🤖 AI Summary
This paper addresses the low efficiency and modeling difficulty inherent in manual analysis of television drama narrative arcs. We propose the first multi-agent collaborative framework specifically designed for analyzing episodic narrative structure. Methodologically, we construct a dual-modal knowledge storage system integrating relational databases with semantic vector embeddings; design a taxonomy of three narrative arc types—anthology, soap, and genre-specific; and develop an interactive visualization interface supporting human verification and interpretive feedback.
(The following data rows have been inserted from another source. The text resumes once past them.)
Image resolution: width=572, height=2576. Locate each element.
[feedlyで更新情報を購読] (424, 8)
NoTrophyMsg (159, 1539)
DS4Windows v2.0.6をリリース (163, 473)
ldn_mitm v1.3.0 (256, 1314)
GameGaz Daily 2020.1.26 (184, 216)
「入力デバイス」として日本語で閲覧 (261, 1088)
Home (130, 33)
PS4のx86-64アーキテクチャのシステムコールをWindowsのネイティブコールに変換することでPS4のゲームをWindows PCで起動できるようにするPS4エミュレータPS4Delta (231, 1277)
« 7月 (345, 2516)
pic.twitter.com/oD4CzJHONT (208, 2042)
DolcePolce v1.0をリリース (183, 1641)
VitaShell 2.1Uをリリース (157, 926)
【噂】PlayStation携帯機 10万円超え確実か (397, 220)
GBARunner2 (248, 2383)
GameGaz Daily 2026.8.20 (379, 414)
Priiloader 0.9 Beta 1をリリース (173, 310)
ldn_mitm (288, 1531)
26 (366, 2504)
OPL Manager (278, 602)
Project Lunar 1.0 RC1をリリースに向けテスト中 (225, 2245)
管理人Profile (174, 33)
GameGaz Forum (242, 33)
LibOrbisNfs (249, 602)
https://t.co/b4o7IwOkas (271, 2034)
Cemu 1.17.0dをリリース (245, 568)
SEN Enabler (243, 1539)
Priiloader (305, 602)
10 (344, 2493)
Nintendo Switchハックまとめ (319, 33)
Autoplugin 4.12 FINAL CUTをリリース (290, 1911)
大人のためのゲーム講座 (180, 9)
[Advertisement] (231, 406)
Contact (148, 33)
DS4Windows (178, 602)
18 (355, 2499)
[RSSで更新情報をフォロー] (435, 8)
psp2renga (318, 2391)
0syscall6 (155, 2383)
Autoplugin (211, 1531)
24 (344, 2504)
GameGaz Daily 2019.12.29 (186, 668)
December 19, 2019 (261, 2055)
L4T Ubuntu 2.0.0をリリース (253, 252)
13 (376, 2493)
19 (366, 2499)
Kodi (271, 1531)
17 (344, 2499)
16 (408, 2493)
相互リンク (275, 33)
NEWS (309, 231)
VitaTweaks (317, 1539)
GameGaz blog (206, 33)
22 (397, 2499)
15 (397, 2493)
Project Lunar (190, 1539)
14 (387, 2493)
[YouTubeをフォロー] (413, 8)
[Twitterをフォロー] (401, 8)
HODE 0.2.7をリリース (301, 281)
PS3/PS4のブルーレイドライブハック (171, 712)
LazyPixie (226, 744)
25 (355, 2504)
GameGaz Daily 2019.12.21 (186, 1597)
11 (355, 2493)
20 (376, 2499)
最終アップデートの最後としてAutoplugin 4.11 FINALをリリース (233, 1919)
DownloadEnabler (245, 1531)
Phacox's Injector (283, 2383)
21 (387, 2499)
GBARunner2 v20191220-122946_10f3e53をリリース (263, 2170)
Our contributions include: (1) establishing a closed-loop analytical paradigm that integrates automated extraction with humanistic interpretation; (2) validating cross-media narrative analysis feasibility on Season 1 of *Grey’s Anatomy*; and (3) revealing the limitations of pure text-based input in capturing multiply layered and implicit dynamic arcs—thereby offering a novel methodology for film/TV computing and digital humanities research. (149 words)
📝 Abstract
Serialized TV shows are built on complex storylines that can be hard to track and evolve in ways that defy straightforward analysis. This paper introduces a multi-agent system designed to extract and analyze these narrative arcs. Tested on the first season of Grey's Anatomy (ABC 2005-), the system identifies three types of arcs: Anthology (self-contained), Soap (relationship-focused), and Genre-Specific (strictly related to the series' genre). Episodic progressions of these arcs are stored in both relational and semantic (vectorial) databases, enabling structured analysis and comparison. To bridge the gap between automation and critical interpretation, the system is paired with a graphical interface that allows for human refinement using tools to enhance and visualize the data. The system performed strongly in identifying Anthology Arcs and character entities, but its reliance on textual paratexts (such as episode summaries) revealed limitations in recognizing overlapping arcs and subtler dynamics. This approach highlights the potential of combining computational and human expertise in narrative analysis. Beyond television, it offers promise for serialized written formats, where the narrative resides entirely in the text. Future work will explore the integration of multimodal inputs, such as dialogue and visuals, and expand testing across a wider range of genres to refine the system further.